The novelty of this paper is the development of a continuous k-norm-based model which is obtained as the continuous relaxation of a MINLP problem. The objective function comes out to be nonconvex, in particular of the Difference-of-Convex (DC) type, thus our approach is closer to the trimmed LASSO [9] than to the SLOPE method [5, 11]. Other DC-like approaches are presented in [23, 38, 52].

The remainder of the article is organized as follows. In Sect. 2 we summarize the properties of vector k-norms, and we introduce a couple of MINLP reformulations of the \(\ell _0\)-regularization problem (\(\textrm{SOP}\)). In Sect. 3 we consider the continuous relaxations of both such reformulations, and we focus in Sect. 4 to the one based on vector k-norm, which consists of a DC (Difference of Convex) optimization problem. In Sect. 5 we cast the SVM-based Feature Selection problem into our sparse optimization setting. Finally, in Sect. 6 we report on the computational experience, obtained on some benchmark datasets for binary classification, of both relaxed MINLP reformulations, highlighting the role of k-norms in increasing sparsity levels of the solutions.
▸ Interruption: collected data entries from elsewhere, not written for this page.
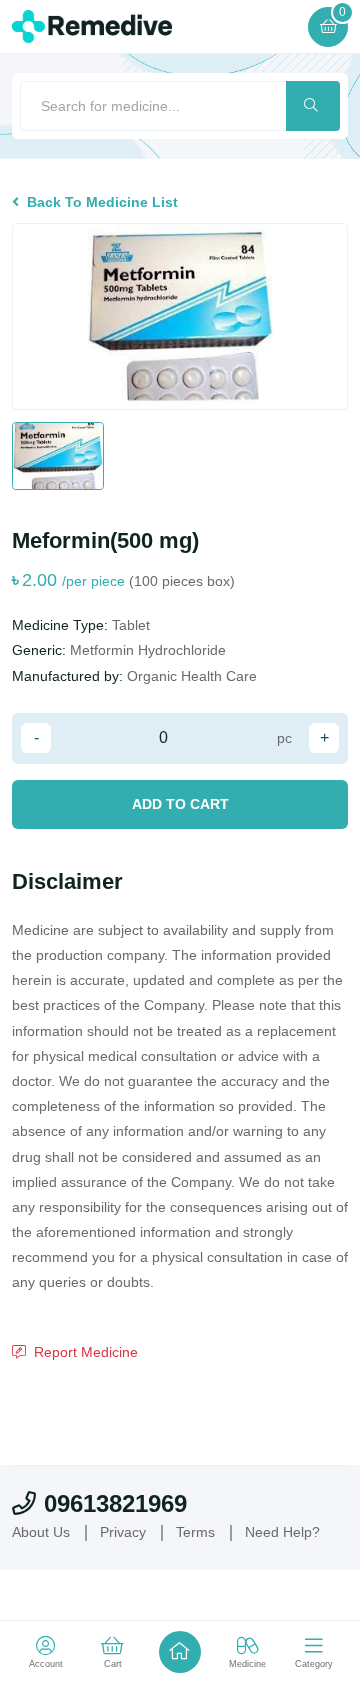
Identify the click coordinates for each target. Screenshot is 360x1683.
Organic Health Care (198, 676)
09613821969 (115, 1553)
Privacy (129, 1582)
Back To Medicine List (102, 202)
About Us (43, 1582)
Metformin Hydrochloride (157, 650)
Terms (206, 1582)
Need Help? (298, 1582)
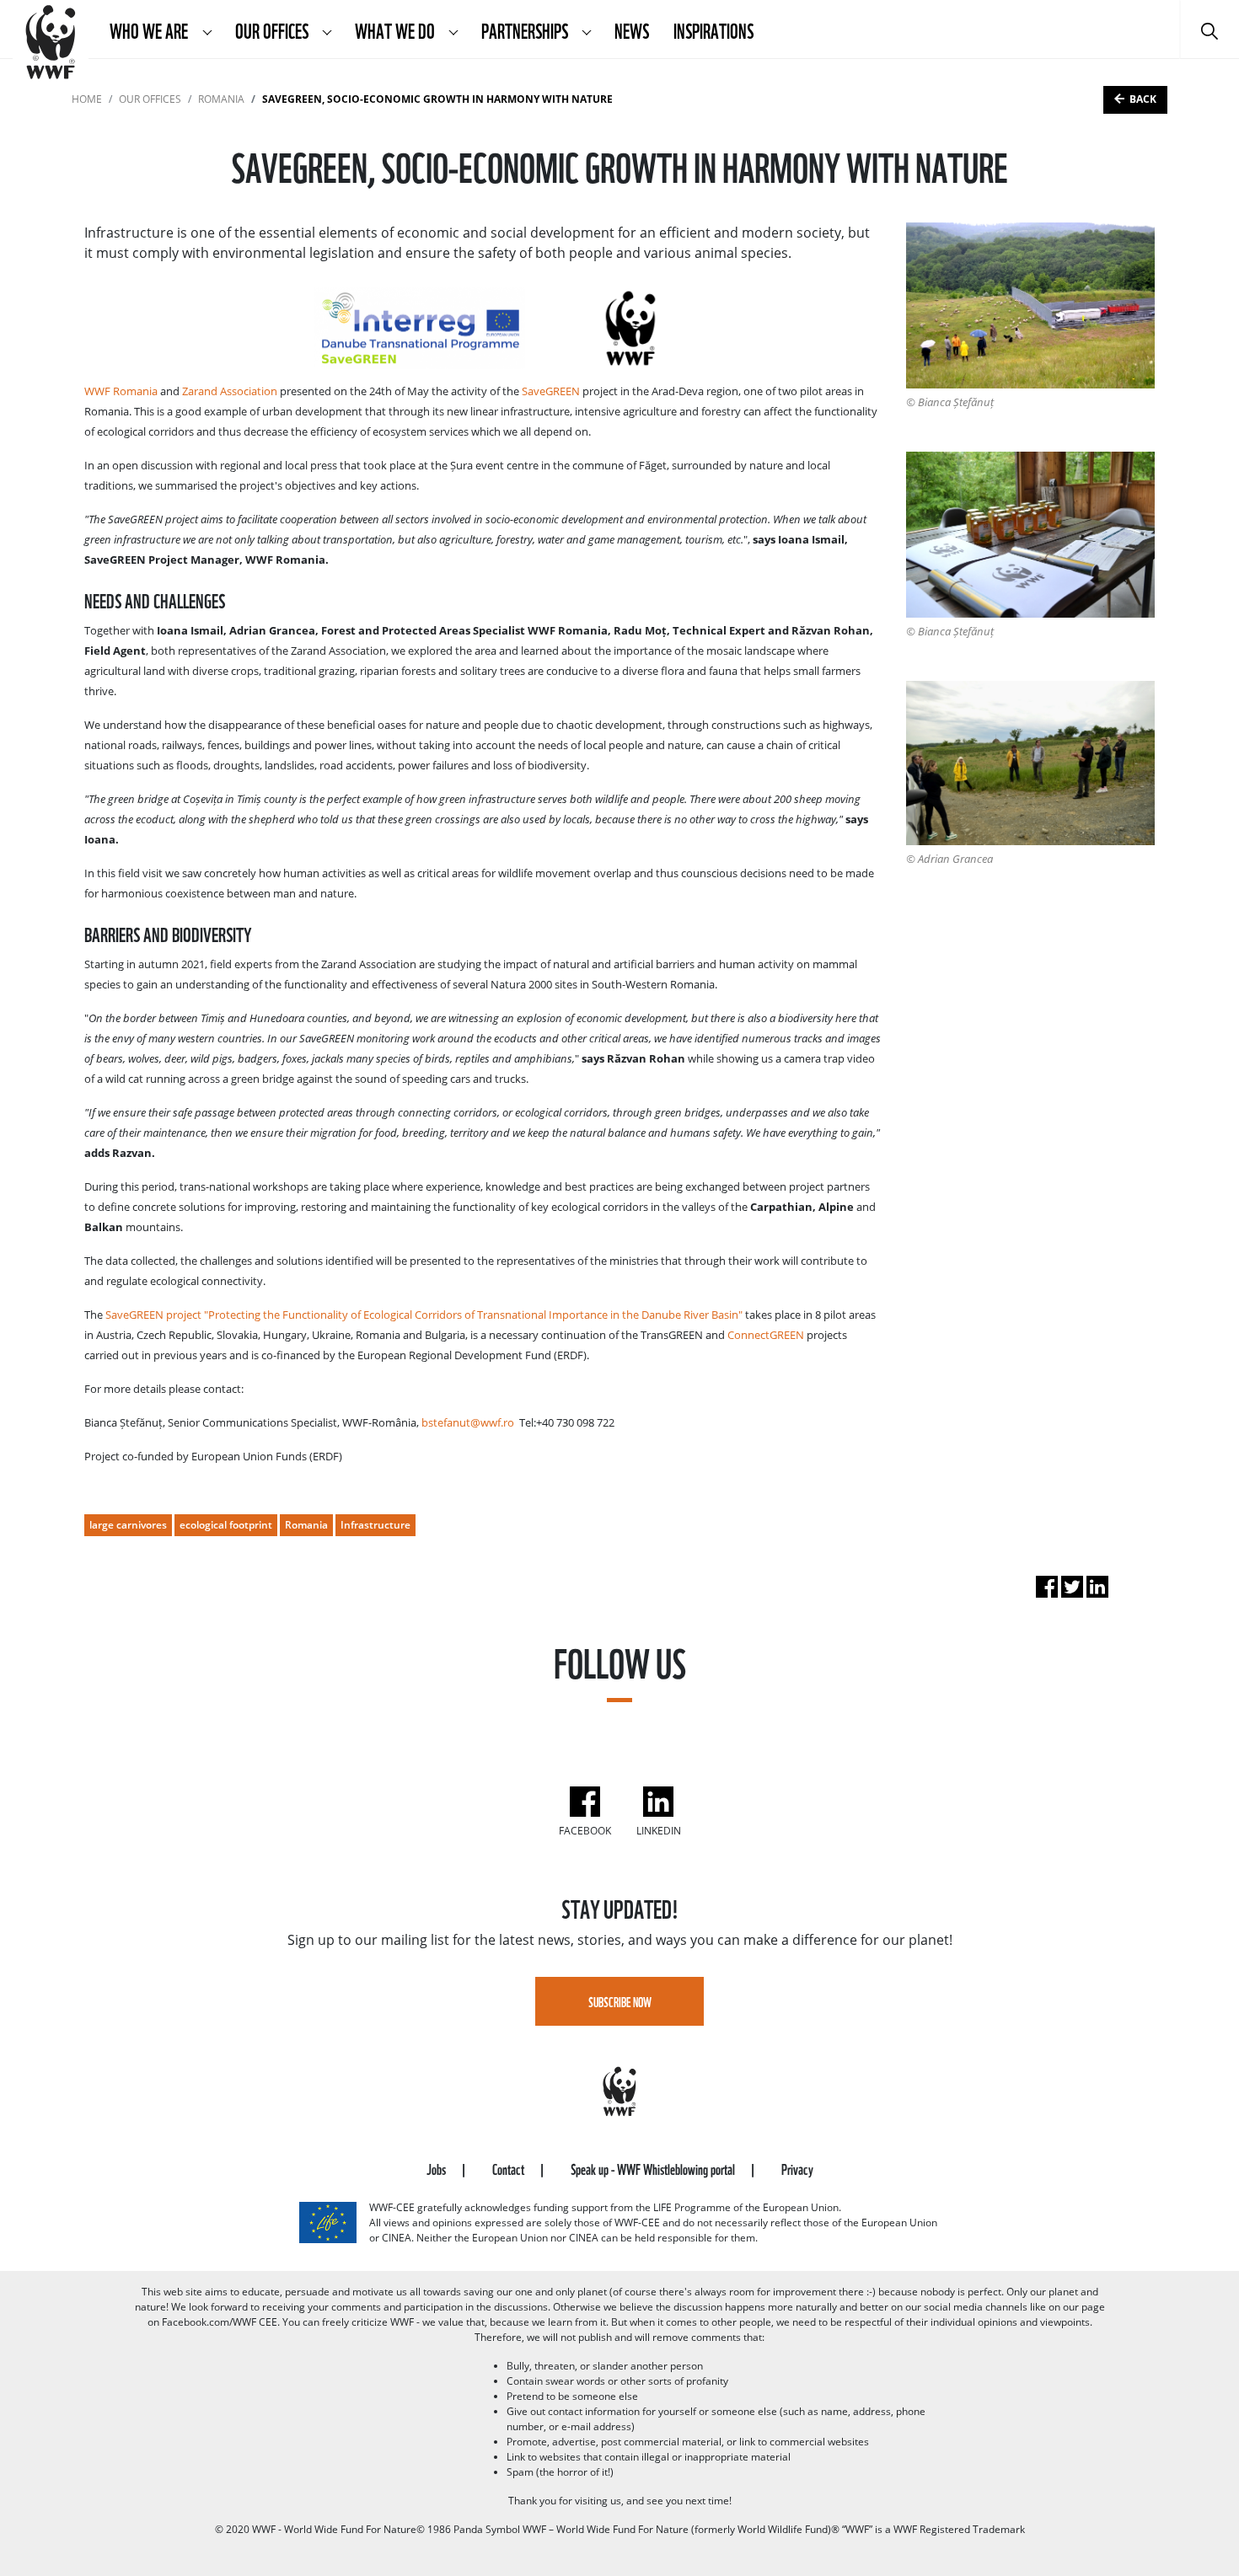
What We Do (396, 29)
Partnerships (526, 29)
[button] (207, 29)
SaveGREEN (551, 391)
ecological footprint (226, 1525)
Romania (221, 99)
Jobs (437, 2167)
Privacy (797, 2167)
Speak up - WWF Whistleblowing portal (654, 2167)
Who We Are (150, 29)
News (631, 29)
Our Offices (273, 29)
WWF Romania (121, 391)
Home (87, 99)
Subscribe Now (620, 2001)
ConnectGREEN (765, 1334)
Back (1142, 99)
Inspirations (713, 29)
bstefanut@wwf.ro (467, 1422)
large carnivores (128, 1525)
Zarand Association (229, 391)
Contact (509, 2167)
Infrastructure (375, 1525)
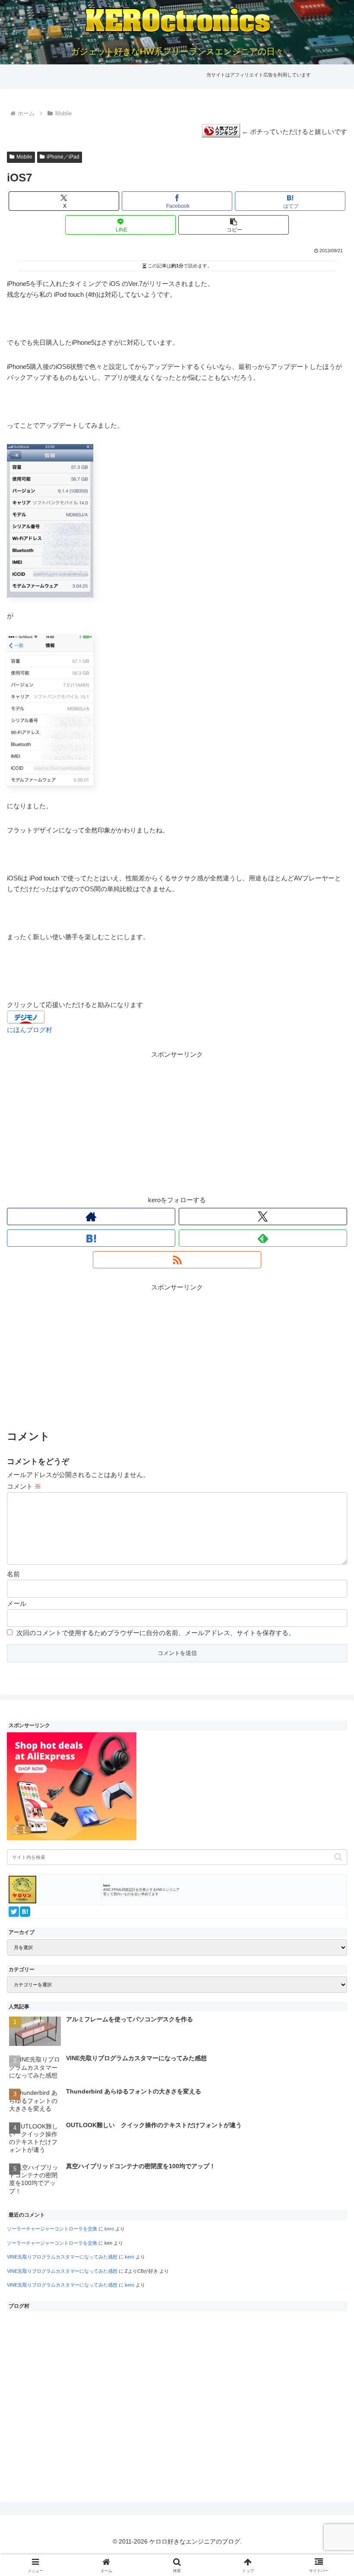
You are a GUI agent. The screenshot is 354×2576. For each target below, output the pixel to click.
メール (16, 1603)
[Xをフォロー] (263, 1216)
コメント (24, 1486)
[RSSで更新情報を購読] (177, 1259)
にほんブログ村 (29, 1029)
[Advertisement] (177, 1120)
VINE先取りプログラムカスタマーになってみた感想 (62, 2256)
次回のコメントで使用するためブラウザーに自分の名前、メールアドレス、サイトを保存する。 (155, 1632)
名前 (13, 1574)
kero (109, 2228)
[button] (233, 225)
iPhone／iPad (63, 157)
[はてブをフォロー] (91, 1238)
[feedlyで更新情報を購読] (263, 1238)
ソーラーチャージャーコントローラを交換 (52, 2228)
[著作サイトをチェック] (91, 1216)
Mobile (24, 157)
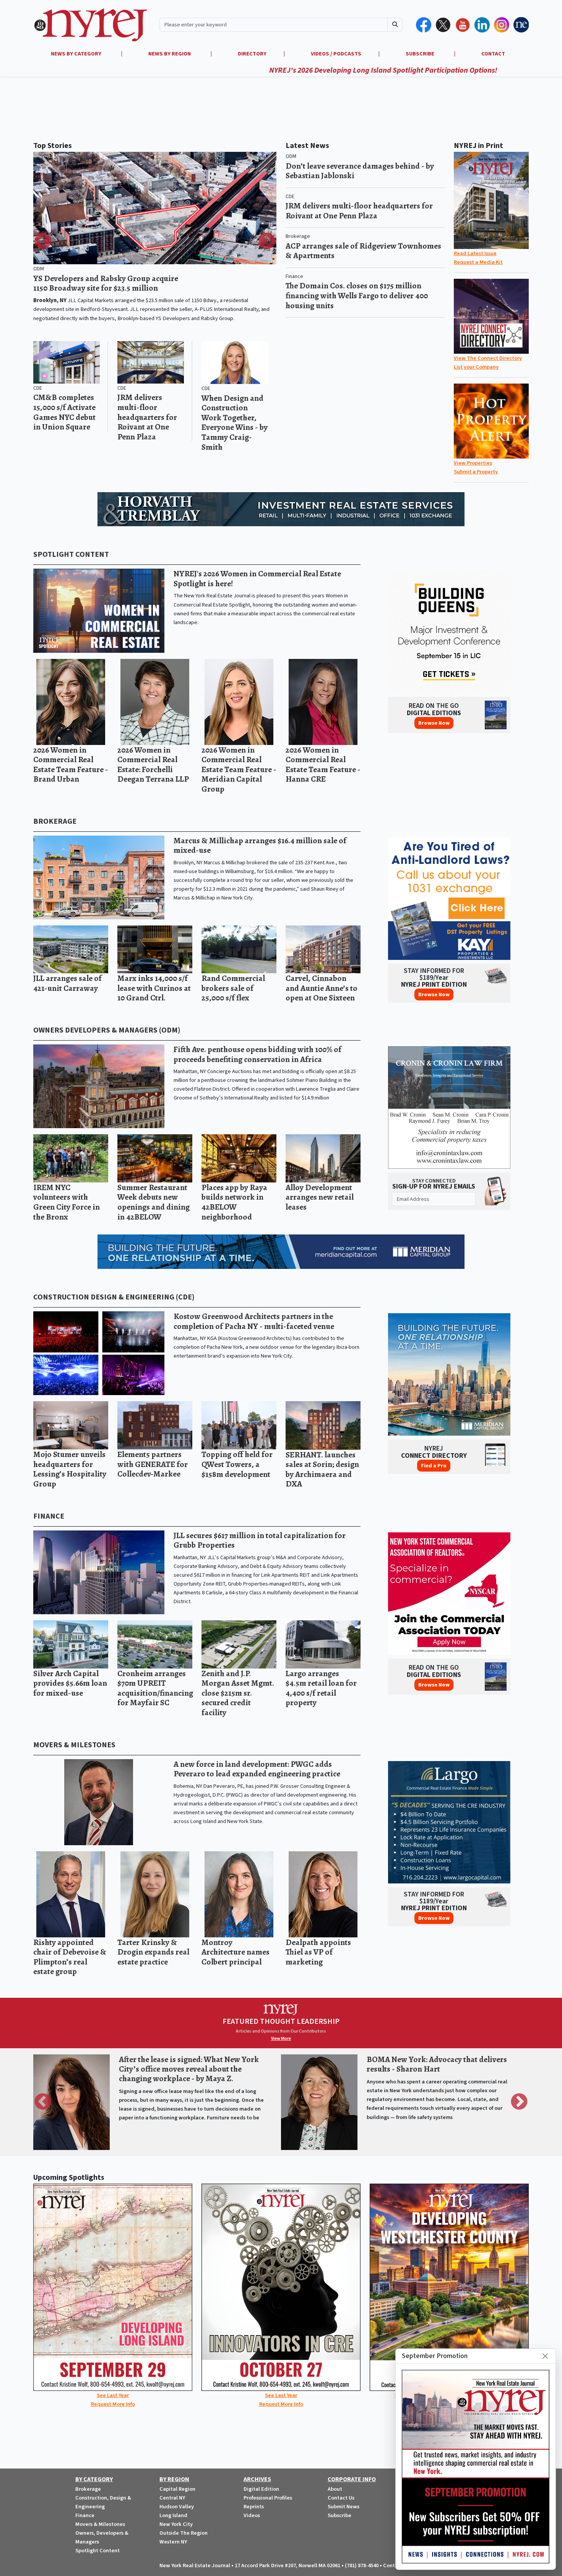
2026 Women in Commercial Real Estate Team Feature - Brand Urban (70, 764)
Notation Vectors are represented in lower-case bold letters, with \(\textbf{e}\) and \(\textbf{0}\) representing vectors with all the elements equal to one and to zero, respectively. The inner product of vectors \(\textbf{x}\) and \(\textbf{y}\) is denoted by \(\textbf{x}^\top \textbf{y}\). Given any vector in \(\mathbb {R}^n\), say \(\textbf{x} = (x_1,\ldots ,x_n)^\top \), we denote the \(\ell _p\)-norm, with \(1\le p < +\infty \), and the \(\ell _\infty \)-norm, respectively, by

$$\begin{aligned} \Vert \textbf{x}\Vert _p \triangleq \left( \sum _{j=1}^{n} |x_j|^p\right) ^{1/p} \qquad \textrm{and} \qquad \Vert \textbf{x}\Vert _\infty \triangleq \max \Big \{|x_j|:\, j \in \{1,\ldots ,n\}\Big \}. \end{aligned}$$

Furthermore, we recall the definition of the \(\ell _0\)-norm

$$\begin{aligned} \Vert \textbf{x}\Vert _0 \triangleq \Big | \Big \{i : \, x_i \ne 0, \, i \in \{1,\ldots , n\} \Big \}\Big |, \end{aligned}$$

and some of its relevant properties:

  1. (i)

    \(\Vert \textbf{x}\Vert _0=0 \quad \Leftrightarrow \quad \textbf{x}=\textbf{0}\);

  2. (ii)

    \(\Vert \textbf{x}+\textbf{y}\Vert _0 \le \Vert \textbf{x}\Vert _0+ \Vert \textbf{y}\Vert _0\);

  3. (iii)

    \(\Vert \alpha \textbf{x} \Vert _0 \ne |\alpha | \Vert \textbf{x}\Vert _0\);

  4. (iv)

    \( (\Vert \cdot \Vert _p)^p \rightarrow \Vert \cdot \Vert _0 \quad \text{ when }\quad p \rightarrow 0\);

  5. (v)

    \( \lim \inf _{\textbf{x} \rightarrow \overline{\textbf{x}}} \Vert \textbf{x}\Vert _0 \ge \Vert \overline{\textbf{x}}\Vert _0 \), i.e., \(\Vert \cdot \Vert _0\) is lower semicontinuous.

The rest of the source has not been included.